Top 10 Money Tips From Around The Web

Top 10 Money Tips from Around the Web – April 2016

Each month we gather the top 10 money tips from bloggers, newspapers, and other online sources. (Okay, this is the first month – But it is a new feature we are adding. We figured that since we spend so much time reading other people’s articles all month, why not share our favorites with our readers!) Besides, utilizing all of our resources always results in a better experience for others. And what better resource than the minds of hundreds if not thousands of others! Our money tips include saving money, financial concepts, life lessons, and more.

Money Tips

Tip #1 – Student Loan Debt Can Be Financially Liberating

Hadley Malcolm, a writer for USA Today recently wrote in her article, The unexpected upside of student loan debt, that having student loan debt actually helped her learn how to be responsible with money.

The unexpected upside of graduating with $25,000 in student loan debt is the financial responsibility it forces on your life. I have to take control of every dollar I spend and know exactly where it’s going.

Hadley Malcolm, USA Today

Who knew? Our parents were right. It really does build character! Hadley brings up a great point. Is it fun to have student loan debt? Of course not. But it does mean you have to actually make the tough decisions about your money and you learn to budget and prioritize right away. She is ahead of the game.

Student Loans - The Money Professors

Tip #2 – Go old-school with checks

Max Wong, in the article 6 Old School Tools to Help You Stay on Budget posted on Wisebread points out that when writing checks we can actually feel the money leaving our account. With plastic, our purchases are more passive. We don’t have to write the amount, just click OK. She points out that there is a psychology behind it.

Coupling is the psychological term for that negative feeling you get when you shell out cold hard cash for purchases.

Max Wong, Wisebread

She also points out a few other reasons for using checks including a paper trail (she uses carbon checks) and there are still some agencies or businesses that don’t take plastic.

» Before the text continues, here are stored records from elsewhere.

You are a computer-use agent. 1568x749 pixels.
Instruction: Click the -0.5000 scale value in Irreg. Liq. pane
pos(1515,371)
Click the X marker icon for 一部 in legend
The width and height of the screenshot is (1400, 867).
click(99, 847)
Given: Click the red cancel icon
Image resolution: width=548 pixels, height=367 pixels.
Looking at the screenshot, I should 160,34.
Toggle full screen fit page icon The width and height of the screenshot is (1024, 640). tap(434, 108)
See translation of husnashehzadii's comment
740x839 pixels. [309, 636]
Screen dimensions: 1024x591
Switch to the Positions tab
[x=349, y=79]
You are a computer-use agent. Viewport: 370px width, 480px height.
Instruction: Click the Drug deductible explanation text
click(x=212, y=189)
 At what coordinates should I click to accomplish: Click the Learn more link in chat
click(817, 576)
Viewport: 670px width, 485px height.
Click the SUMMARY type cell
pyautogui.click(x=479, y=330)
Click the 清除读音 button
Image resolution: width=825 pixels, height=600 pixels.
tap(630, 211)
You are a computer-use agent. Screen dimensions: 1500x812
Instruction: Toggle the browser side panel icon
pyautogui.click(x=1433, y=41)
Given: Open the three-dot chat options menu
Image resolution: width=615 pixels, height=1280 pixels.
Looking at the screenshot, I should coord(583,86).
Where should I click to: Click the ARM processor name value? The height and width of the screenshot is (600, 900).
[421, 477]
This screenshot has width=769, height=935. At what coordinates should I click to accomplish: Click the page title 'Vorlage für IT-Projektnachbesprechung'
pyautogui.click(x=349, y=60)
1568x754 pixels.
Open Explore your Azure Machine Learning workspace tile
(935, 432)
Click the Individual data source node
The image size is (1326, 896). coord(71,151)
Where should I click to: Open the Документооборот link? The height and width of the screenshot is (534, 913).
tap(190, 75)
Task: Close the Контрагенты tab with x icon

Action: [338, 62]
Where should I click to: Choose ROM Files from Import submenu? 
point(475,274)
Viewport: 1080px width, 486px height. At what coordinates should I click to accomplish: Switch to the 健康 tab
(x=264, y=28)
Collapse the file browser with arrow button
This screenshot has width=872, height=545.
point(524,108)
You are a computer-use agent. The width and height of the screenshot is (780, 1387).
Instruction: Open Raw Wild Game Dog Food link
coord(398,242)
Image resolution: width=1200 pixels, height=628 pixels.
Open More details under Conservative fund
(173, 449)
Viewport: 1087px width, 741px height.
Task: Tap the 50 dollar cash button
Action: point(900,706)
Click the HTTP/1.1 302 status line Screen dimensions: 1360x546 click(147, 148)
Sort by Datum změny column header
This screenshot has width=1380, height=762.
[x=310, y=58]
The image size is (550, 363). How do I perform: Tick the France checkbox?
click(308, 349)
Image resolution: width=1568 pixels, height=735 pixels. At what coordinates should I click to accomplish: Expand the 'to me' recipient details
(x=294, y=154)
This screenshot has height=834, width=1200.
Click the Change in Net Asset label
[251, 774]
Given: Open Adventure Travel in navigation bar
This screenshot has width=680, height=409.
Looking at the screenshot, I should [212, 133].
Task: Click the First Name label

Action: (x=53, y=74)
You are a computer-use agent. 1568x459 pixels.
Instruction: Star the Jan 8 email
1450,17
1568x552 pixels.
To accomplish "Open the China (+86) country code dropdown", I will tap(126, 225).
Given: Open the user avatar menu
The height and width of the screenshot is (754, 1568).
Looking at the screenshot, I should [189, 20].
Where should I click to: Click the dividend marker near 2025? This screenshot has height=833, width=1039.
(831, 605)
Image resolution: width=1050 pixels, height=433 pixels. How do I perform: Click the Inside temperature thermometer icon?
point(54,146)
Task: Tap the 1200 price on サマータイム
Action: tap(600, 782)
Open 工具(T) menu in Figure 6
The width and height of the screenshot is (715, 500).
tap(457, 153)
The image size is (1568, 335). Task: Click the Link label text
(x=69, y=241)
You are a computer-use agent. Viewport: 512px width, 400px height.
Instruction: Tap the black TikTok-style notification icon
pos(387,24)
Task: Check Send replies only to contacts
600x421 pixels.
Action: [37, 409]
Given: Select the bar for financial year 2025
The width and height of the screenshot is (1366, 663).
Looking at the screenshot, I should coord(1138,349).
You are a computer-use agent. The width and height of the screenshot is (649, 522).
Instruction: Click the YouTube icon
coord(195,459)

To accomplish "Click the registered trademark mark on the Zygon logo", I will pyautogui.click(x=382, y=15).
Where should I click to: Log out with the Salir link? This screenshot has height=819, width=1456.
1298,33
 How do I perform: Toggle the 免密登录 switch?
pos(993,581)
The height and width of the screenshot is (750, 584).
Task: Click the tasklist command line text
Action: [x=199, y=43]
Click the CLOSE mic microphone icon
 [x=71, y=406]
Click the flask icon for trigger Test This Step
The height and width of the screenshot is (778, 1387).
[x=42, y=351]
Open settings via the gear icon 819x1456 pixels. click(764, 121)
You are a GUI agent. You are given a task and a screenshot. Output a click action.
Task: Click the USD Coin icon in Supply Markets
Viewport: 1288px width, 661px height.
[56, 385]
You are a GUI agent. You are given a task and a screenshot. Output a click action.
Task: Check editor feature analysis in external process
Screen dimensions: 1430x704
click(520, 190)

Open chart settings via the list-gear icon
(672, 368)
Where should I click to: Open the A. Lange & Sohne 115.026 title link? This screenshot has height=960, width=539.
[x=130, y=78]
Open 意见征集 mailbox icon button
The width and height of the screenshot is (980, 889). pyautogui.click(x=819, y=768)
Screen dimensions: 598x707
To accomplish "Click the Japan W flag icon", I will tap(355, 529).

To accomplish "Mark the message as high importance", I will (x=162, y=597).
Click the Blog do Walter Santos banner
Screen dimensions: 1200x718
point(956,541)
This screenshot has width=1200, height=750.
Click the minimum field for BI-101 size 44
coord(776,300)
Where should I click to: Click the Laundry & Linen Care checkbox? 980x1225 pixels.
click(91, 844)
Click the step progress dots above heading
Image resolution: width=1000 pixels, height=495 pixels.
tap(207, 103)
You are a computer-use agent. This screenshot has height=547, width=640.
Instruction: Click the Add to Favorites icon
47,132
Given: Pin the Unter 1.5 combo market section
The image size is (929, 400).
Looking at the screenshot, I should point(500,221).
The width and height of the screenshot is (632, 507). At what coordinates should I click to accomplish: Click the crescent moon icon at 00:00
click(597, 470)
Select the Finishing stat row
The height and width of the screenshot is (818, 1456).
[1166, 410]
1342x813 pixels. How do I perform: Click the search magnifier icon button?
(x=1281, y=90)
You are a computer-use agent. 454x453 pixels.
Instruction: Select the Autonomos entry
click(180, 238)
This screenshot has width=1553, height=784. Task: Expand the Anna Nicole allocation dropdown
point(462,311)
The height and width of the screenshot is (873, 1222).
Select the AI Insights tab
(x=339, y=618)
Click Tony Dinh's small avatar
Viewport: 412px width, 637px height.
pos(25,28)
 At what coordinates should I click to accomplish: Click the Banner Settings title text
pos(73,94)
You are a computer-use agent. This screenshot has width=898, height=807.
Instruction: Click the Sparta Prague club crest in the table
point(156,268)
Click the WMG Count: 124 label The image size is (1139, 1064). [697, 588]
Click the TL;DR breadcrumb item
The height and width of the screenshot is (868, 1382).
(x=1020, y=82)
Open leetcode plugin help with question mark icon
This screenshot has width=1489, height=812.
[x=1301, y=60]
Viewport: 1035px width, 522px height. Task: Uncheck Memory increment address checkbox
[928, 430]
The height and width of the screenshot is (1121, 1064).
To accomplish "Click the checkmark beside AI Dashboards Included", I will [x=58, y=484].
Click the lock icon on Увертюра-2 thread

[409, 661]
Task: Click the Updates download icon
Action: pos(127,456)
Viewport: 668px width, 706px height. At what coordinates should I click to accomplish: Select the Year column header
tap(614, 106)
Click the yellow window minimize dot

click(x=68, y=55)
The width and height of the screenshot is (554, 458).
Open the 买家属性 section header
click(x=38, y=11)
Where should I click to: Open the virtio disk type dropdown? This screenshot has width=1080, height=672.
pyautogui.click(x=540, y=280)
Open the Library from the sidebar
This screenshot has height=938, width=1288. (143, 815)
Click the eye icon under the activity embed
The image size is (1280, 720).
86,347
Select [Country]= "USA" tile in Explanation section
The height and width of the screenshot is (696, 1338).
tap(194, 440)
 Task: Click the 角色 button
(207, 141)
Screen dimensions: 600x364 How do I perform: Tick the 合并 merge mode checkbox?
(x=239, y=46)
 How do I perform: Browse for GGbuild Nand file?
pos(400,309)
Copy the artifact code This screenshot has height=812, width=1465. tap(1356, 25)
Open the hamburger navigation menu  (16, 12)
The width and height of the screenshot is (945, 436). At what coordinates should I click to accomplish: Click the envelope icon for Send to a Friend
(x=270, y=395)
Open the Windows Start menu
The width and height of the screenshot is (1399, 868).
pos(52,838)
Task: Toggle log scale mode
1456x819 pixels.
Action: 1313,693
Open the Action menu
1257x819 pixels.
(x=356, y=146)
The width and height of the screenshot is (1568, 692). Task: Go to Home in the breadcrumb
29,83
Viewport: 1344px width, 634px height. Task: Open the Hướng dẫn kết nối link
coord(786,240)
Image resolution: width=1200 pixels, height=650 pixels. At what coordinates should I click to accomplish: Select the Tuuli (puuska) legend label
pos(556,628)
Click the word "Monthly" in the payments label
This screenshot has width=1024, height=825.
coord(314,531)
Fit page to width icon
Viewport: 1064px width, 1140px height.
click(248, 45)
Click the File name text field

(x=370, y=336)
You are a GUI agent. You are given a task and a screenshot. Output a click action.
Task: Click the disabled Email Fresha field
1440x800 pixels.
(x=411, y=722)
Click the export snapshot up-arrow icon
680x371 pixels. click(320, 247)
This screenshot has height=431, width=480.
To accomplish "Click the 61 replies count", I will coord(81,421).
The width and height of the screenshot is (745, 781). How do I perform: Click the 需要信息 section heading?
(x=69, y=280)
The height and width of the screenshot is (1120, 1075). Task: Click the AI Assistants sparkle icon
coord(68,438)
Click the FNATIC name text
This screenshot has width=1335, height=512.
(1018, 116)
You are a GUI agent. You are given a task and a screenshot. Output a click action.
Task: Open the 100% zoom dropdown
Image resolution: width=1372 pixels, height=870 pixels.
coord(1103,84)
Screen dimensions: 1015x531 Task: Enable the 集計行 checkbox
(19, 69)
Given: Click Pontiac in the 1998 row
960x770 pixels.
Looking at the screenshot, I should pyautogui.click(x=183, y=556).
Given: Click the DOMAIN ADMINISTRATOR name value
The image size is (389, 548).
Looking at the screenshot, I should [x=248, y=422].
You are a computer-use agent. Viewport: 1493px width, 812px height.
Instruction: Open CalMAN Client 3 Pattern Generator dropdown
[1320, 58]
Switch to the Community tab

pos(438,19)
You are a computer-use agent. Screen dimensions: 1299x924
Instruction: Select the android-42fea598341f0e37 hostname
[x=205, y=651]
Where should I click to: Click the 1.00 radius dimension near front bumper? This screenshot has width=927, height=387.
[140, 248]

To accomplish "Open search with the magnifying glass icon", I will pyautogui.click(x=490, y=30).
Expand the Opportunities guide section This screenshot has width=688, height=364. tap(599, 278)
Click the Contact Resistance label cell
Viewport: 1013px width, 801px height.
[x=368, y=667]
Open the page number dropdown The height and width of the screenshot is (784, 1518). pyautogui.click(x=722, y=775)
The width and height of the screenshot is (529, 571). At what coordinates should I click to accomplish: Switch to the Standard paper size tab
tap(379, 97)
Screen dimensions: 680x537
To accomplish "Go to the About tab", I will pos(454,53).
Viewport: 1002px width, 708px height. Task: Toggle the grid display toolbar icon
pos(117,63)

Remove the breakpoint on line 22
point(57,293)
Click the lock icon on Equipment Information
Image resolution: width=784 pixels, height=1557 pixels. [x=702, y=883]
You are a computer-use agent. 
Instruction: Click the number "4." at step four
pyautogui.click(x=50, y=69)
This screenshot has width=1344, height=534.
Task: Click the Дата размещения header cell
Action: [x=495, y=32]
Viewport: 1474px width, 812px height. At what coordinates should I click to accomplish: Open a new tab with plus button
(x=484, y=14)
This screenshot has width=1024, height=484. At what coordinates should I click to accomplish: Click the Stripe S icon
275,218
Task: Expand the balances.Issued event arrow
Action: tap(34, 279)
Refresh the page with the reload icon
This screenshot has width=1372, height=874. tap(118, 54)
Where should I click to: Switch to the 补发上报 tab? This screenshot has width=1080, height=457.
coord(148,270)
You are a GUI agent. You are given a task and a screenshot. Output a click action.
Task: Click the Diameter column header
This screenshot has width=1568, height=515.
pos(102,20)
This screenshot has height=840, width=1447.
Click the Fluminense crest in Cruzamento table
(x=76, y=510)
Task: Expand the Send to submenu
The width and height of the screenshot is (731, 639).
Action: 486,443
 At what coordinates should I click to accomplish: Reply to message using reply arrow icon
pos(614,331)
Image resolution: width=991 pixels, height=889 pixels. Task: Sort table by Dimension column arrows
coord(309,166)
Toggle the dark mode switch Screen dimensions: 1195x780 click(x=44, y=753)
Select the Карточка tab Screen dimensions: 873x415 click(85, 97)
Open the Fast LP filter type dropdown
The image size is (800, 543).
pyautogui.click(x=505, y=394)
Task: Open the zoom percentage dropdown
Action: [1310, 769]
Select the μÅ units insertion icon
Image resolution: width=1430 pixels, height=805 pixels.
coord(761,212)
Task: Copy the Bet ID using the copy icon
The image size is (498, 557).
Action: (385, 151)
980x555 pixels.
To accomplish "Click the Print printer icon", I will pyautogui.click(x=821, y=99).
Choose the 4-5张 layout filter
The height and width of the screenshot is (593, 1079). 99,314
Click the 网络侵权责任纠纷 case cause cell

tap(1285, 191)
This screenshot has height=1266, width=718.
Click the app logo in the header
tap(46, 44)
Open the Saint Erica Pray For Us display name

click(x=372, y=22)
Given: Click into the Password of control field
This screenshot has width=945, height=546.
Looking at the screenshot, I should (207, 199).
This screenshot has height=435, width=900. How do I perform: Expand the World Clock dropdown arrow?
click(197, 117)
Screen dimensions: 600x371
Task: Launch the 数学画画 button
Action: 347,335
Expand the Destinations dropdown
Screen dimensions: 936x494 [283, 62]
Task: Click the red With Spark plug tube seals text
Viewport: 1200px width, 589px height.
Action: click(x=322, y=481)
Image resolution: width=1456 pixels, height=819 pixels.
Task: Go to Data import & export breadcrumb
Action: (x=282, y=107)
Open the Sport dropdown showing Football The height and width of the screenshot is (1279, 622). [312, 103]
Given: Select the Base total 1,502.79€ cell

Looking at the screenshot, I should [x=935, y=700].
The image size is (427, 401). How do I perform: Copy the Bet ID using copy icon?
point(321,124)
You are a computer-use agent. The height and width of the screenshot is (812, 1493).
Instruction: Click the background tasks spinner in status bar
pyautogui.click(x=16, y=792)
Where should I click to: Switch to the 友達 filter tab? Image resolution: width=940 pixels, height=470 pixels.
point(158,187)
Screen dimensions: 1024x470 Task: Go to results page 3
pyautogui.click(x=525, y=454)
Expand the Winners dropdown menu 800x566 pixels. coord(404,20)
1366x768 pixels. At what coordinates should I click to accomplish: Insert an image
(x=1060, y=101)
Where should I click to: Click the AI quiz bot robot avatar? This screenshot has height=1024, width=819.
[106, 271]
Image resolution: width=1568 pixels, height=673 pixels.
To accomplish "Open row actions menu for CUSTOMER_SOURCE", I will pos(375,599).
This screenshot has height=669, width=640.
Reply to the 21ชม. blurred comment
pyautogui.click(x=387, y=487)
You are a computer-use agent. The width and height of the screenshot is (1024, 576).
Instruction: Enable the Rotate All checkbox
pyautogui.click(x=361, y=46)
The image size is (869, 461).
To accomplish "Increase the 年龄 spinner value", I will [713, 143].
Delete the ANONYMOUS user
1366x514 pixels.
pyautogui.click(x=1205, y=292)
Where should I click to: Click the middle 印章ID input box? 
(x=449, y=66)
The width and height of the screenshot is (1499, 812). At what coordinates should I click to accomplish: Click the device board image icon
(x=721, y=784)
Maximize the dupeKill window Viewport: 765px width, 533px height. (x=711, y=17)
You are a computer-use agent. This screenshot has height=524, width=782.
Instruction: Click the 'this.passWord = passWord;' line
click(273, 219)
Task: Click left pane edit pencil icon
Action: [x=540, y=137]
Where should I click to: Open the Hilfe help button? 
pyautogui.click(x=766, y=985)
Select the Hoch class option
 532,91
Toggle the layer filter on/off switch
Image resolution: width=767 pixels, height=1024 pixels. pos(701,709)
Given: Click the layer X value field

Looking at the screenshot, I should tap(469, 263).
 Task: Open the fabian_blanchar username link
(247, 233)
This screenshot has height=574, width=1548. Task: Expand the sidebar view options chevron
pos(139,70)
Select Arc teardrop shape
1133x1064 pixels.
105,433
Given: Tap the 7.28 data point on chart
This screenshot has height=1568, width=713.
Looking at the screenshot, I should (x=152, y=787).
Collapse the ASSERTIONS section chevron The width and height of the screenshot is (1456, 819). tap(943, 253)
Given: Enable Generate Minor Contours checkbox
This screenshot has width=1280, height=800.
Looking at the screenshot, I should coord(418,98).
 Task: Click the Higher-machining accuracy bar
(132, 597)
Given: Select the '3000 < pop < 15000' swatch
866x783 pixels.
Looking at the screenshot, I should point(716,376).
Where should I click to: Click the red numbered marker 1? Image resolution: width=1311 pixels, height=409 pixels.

Tip #3 – Do the Weekly Dollar Challenge

Donna Freedman, in the article 29 ways to build your emergency fund out of thin air posted several tips on Get Rich Slowly, but the one I focused on was the weekly dollar challenge. In her words,

Set aside $1 the first week of the month, $2 the second week and so on. Bank the resulting $10 to $15 per month.

Donna Freedman, Get Rich Slowly

I like this idea. It’s a fun little way to start saving up money. And as your income grows, you can increase the challenge as well. Save $5 the first week, $10 the next week and before you know it, you have over $50 saved each month.

Tip #4 – Skip Extended Warranties

Michael Lewis, in the article Is an Extended Warranty Worth the Cost? – When to Buy or Avoid posted on Money Crashers points out that there are times when warranties are clearly a bad idea.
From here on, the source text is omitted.